Treinta días en el calabozo. Así empezó todo. O mucho más atrás...
Soy Longinus. Participé de las más sangrientas batallas para servir al Imperio. Fui célebre. Nunca pregunté. Solo obedecí. Obedecí. Todo por el Imperio. Todo por el César. En la calle, donde otros ven gente, yo veo a mis muertos. Ellos. Todos: los más bravos, los bárbaros, los cobardes, los inocentes. Muertos por mi espada. Por mi puñal, por mi lanza. Soy el mejor. Pero los veo... Encuentro mujeres en cada lugar adonde voy. Las romanas son las mejores, pero no se ven en Judea. Aquí, en los confines del imperio, aquí hay otras. A esas las tomo por derecho. Pero las romanas vienen con marido. La mujer del romano importante me trajo aquí.
Treinta días. Voy a matar a ese idiota. Su túnica no conoce el campo de batalla. Sus manos sostienen pergaminos que se llenan de palabras escritas con la sangre de mis muertos. Dijeron treinta días o cien latigazos. Elegí el látigo. Se rieron. Y aquí estoy. El látigo hubiera sido un chiste para mí, dijeron. Peor estar aquí. Tienen razón. Aquí estoy con todos mis muertos. Juzgándome, cantándome al oído, susurrando cosas de muertos....
A los nueves días se abre la puerta. Las legiones están lejos. Faltan soldados para las tareas de principiantes. Me eligen, entre risas, para la tarea más indigna para un legionario de mi talla: cuidar a los condenados en la cruz. Maldito Pilatus, no debí meterme con tu mujer.
Tres días al pie de las cruces. La gente está débil ya. No se han movido de este lugar. Tampoco yo. No comprendo por qué tanta devoción por aquel del centro. Me cansé ya de golpearlos. Dos de ellos están muertos. El otro masculla cosas en ese idioma que no entiendo. Veo al centurión acercarse. Lo atravesaría con mi lanza, pero ya no tengo ganas. Solo quiero ir a dormir un año. Se acerca al oído y murmura como mis muertos: “Dale fin a esto, Hastati”.

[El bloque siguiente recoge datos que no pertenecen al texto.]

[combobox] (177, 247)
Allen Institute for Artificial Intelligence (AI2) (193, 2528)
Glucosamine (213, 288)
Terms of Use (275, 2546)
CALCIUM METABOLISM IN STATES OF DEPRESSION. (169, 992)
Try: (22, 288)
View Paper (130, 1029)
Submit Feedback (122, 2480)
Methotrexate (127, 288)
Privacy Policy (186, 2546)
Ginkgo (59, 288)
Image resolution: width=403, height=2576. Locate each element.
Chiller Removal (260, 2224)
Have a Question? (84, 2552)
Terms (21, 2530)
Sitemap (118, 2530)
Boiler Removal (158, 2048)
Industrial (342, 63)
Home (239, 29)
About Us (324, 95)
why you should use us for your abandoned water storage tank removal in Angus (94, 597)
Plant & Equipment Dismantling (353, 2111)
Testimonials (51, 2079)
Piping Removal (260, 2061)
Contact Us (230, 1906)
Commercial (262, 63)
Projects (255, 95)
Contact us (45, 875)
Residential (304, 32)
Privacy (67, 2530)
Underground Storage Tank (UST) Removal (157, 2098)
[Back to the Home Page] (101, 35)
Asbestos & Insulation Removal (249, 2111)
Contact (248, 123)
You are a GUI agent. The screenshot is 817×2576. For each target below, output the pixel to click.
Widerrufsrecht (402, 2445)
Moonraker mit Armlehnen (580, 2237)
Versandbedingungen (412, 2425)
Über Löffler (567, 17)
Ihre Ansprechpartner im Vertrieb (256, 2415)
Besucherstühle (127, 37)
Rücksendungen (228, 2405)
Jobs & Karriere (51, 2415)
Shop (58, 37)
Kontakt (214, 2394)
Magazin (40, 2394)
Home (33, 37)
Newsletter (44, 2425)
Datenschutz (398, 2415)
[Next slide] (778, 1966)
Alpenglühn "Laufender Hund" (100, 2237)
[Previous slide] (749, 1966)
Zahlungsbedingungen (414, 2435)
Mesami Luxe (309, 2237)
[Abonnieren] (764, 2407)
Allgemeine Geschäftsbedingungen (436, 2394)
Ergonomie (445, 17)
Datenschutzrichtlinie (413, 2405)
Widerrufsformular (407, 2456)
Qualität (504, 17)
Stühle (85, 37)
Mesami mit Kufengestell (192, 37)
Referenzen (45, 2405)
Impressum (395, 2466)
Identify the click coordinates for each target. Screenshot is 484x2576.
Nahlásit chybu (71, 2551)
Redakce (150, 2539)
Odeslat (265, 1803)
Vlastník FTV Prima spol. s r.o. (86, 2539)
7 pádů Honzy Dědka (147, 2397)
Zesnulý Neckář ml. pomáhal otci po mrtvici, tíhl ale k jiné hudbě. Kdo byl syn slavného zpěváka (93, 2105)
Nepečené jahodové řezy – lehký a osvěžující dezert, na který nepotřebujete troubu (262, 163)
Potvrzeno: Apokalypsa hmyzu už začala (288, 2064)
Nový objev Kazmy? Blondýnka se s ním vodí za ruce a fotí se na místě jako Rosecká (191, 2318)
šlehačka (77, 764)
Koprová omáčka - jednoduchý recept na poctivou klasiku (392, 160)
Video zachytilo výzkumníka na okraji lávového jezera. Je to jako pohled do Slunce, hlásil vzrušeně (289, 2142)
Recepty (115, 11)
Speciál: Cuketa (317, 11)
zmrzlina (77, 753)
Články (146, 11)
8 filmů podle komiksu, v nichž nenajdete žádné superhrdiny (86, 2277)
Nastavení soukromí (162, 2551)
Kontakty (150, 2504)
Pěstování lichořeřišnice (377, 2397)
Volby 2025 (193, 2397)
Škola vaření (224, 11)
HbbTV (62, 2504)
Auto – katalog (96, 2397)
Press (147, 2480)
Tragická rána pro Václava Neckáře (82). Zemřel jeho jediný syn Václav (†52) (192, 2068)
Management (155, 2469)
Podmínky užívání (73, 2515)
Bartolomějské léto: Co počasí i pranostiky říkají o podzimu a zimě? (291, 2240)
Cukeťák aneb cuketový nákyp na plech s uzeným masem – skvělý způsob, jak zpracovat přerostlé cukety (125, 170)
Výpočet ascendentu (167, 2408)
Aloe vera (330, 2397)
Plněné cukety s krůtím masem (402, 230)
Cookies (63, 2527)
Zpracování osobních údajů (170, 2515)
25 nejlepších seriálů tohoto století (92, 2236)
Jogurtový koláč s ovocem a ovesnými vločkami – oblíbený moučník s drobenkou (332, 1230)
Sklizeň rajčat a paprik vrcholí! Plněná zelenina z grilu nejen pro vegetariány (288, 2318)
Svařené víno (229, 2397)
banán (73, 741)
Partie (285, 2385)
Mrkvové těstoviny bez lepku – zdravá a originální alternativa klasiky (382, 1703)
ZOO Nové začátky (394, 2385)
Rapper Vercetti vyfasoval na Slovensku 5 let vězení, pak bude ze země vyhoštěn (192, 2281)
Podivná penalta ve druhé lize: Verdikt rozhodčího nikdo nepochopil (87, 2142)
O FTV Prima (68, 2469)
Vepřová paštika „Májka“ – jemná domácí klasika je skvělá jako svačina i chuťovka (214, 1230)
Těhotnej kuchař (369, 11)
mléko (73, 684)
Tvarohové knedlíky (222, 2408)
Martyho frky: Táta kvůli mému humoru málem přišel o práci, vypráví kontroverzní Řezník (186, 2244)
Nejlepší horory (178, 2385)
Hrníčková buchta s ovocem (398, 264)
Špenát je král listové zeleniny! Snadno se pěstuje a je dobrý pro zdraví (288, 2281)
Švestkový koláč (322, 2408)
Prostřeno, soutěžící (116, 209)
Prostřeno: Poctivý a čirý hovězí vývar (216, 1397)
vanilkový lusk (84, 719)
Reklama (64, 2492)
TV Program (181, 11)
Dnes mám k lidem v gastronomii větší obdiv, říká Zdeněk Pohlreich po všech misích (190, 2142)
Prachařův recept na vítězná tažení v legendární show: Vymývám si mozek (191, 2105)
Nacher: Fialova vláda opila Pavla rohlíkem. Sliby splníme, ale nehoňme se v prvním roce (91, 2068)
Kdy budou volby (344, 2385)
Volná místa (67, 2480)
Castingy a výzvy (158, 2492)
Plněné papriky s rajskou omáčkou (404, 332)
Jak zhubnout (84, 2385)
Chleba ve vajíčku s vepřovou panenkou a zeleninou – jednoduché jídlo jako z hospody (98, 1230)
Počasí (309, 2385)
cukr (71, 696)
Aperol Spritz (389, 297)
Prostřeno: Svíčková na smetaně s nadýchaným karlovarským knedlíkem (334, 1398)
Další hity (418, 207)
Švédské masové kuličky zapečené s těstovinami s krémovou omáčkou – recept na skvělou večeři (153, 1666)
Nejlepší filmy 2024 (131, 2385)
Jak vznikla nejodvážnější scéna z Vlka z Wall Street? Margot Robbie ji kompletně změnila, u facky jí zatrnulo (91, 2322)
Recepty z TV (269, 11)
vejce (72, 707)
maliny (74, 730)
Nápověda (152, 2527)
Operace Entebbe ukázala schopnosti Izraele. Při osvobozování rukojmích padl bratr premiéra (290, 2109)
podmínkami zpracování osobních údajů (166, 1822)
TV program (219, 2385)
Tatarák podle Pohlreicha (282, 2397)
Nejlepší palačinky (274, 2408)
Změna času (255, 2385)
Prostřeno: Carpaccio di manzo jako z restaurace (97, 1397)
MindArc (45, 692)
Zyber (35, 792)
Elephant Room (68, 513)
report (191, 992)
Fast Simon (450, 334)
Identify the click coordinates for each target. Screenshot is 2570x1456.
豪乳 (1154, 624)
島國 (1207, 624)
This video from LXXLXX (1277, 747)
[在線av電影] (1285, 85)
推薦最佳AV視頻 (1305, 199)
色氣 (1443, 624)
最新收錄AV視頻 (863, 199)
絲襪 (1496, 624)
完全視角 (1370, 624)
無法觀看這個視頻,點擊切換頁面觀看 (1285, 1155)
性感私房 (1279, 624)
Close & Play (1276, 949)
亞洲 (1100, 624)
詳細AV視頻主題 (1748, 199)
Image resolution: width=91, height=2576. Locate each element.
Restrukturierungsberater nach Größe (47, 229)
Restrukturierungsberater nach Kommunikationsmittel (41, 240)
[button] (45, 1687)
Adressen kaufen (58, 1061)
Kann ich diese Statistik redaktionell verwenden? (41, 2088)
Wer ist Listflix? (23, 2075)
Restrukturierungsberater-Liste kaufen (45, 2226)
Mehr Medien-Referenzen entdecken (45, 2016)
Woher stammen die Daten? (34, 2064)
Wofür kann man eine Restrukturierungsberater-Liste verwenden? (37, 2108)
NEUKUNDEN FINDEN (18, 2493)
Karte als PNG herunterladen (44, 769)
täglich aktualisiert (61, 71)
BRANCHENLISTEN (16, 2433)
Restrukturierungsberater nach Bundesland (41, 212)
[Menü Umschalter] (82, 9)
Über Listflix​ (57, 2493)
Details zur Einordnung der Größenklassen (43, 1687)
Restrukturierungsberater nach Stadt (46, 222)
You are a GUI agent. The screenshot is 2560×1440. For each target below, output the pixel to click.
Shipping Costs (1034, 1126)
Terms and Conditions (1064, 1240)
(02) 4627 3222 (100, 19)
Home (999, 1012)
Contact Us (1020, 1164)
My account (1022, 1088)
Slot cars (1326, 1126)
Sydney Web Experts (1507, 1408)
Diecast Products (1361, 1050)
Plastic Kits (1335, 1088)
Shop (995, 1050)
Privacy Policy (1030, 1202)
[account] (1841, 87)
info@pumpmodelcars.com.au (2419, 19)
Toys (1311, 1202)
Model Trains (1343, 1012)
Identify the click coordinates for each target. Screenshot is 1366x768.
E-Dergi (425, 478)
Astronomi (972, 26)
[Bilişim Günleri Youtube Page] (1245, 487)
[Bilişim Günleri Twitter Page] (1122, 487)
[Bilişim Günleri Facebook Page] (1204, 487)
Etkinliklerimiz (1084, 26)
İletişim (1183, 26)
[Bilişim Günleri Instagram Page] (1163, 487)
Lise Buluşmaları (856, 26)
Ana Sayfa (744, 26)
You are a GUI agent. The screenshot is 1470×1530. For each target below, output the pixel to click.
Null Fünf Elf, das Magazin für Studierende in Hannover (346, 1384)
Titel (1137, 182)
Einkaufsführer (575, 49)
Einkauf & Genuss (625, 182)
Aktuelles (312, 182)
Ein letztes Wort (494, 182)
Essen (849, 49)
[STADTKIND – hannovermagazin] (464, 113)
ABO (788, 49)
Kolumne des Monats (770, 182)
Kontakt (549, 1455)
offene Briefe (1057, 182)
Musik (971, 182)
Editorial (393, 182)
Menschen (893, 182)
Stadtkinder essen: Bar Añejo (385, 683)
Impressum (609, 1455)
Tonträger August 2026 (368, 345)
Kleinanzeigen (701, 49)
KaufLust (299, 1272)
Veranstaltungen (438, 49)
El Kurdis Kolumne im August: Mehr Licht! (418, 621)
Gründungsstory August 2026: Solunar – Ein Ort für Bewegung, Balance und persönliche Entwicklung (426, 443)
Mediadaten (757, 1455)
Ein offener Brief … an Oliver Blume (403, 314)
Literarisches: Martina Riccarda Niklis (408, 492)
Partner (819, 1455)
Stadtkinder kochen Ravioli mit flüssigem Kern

De mala gana volteo hacia la cruz. ¿Ya está muerto? ¿Adónde lo clavo? El corazón está en mal ángulo. El cuello, no. Su madre está presente. Observo sus costillas y elijo su hígado. Desganado, tiro el lanzazo. Como si hubiera estallado la ira de todos los Dioses, el chorro de sangre sale furioso de la herida. ¡Pero si está muerto! Me sorprende mirando hacia arriba, con la boca abierta. La sangre cae como un baldazo. Entra en mi boca. En mil batallas he probado sangre, pero esta es distinta. Intento vomitar. ¡Tragué su sangre! El asco que siento se transforma de pronto en inmensa piedad. Su madre está allí, presente... Y otros.
No tengo tiempo de mucho más. De repente, la tierra tiembla. Las nubes comienzan a moverse como la sangre que salió de su cuerpo. Se escucha un trueno poderosísimo. ¡¿Acaso los Dioses enfurecieron?!
El centurión me ordena algo que no escucho. Soy Longinus, el hombre más bravo de la legión. De cualquier legión. Y tendré tiempo para entenderlo. Tiempo de sobra. Tiempo para siempre.